Conference on Radicalisation
11 June 2009
Faculty of Asian and Middle Eastern Studies, University of Cambridge
The 2009 Conference on ‘Radicalisation’ is being jointly organised by the Prince Alwaleed Bin Talal Centre of Islamic Studies (CIS) and the Centre for the Study of the International Relations of the Middle East and North Africa (CIRMENA). It will take place on June 11, 2009 in the Faculty of Asian and Middle Eastern Studies, University of Cambridge, Sidgwick Site.
The conference is linked to an Economic and Social Research Council (ESRC)-funded research programme into Radicalism in North Africa at CIRMENA, although it has a much wider thematic and geographic remit. The conference is being jointly funded by the ESRC, CIS and CIRMENA.
In the current climate of political extremism and violence, much attention has been directed by policy-makers and academics towards ‘radicalisation’, as the sum of the processes by which individuals are persuaded into such courses of action. Yet, behind the assumptions that usually accompany such analytical initiatives is a conviction that those who are radicalised represent an objectively irrational aberration from the conventionally accepted norms of social and political behaviour. In addition, radicalisation is often seen, not so much as an individual ideological choice, but as a form of socio-political identification with groups opposed to those norms; an acquired or elective identity, in short. As such, for policy-makers, because of its rejection of the dominant socio-political discourse, it is very often a phenomenon akin to criminality, especially when connected to violence because this is to challenge the ‘legitimate’ monopoly of violence claimed by the state.

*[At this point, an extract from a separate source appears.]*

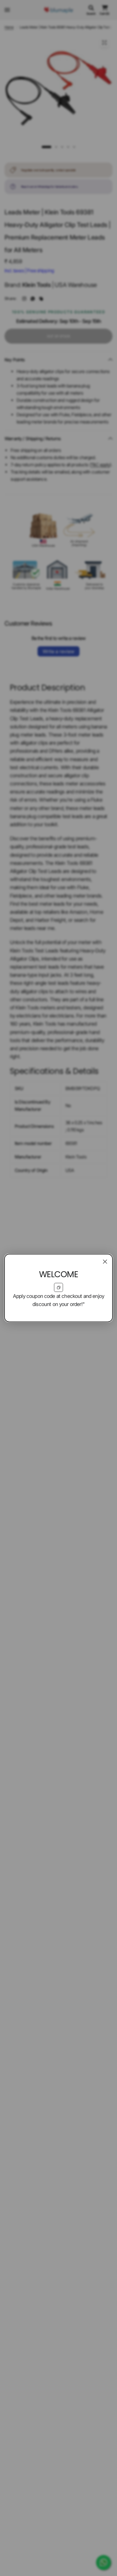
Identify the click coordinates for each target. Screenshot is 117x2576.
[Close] (105, 1261)
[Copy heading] (58, 1287)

09.30am-11.00am: Session I: Definitions
Chair – Professor Yasir Suleiman
- Savage, S.
- Identity conflict among young Muslims in the UK and the EU.
- Joffé, G.
- Antiphonal responses: social movements and networks.
- Silvestre, S.
What is “radical” about Islam?
11.00-11.30: Coffee Break
11.30am-13.00pm: Session II: Causes
Chair – Professor George Joffé
- Göl, A.
Ethnic Radicalisation: Kurdishness as extremism in hegemonic discourse of Turkey.
- Goddard H.
- A biographical approach to radicalisation: Ziauddin Sardar’s Desperately seeking Paradise and Ed Husain’s The Islamist.
- Pargeter, A.
- Historical patterns of Islamic radicalisation in Europe and North Africa.
- Farmanfarmaian, R.
- Reluctant radicals: the hearts and minds of the silent majority as reflected in Mohsin Hamid’s The reluctant fundamentalist.
14.00 pm-15.30pm: Session III: Structures and outcomes
Chair – Dr Roxane Farmanfarmaian
- Kalawoun, N.
- Tripoli, Lebanon: and Islamist fort or a source of terror?
- Ashour, O.
- Radicalisation and de-radicalisation processes in North Africa: cases in Egypt, Algeria and Libya.
- Spencer, J.
- “Sowing dragon’s teeth”: radicalisation in the Iraq Theatre-of-Operations.
- Hroub, K.
- Israeli Occupation and Western Foreign Policy in the Middle East and Radicalisation.
15.30pm-16.00pm: Coffee Break
16.00pm-17.30pm: Session IV: Case studies in extremism
Chair – Dr Alison Pargeter
- Willis, M.
- Radicalisation and the political process in the Maghrib
- Baabood, A.
- Radicalism in the Gulf
- Day, S.
- A Yemeni radical – Sheikh Tareq bin Nasser al-Fadhli.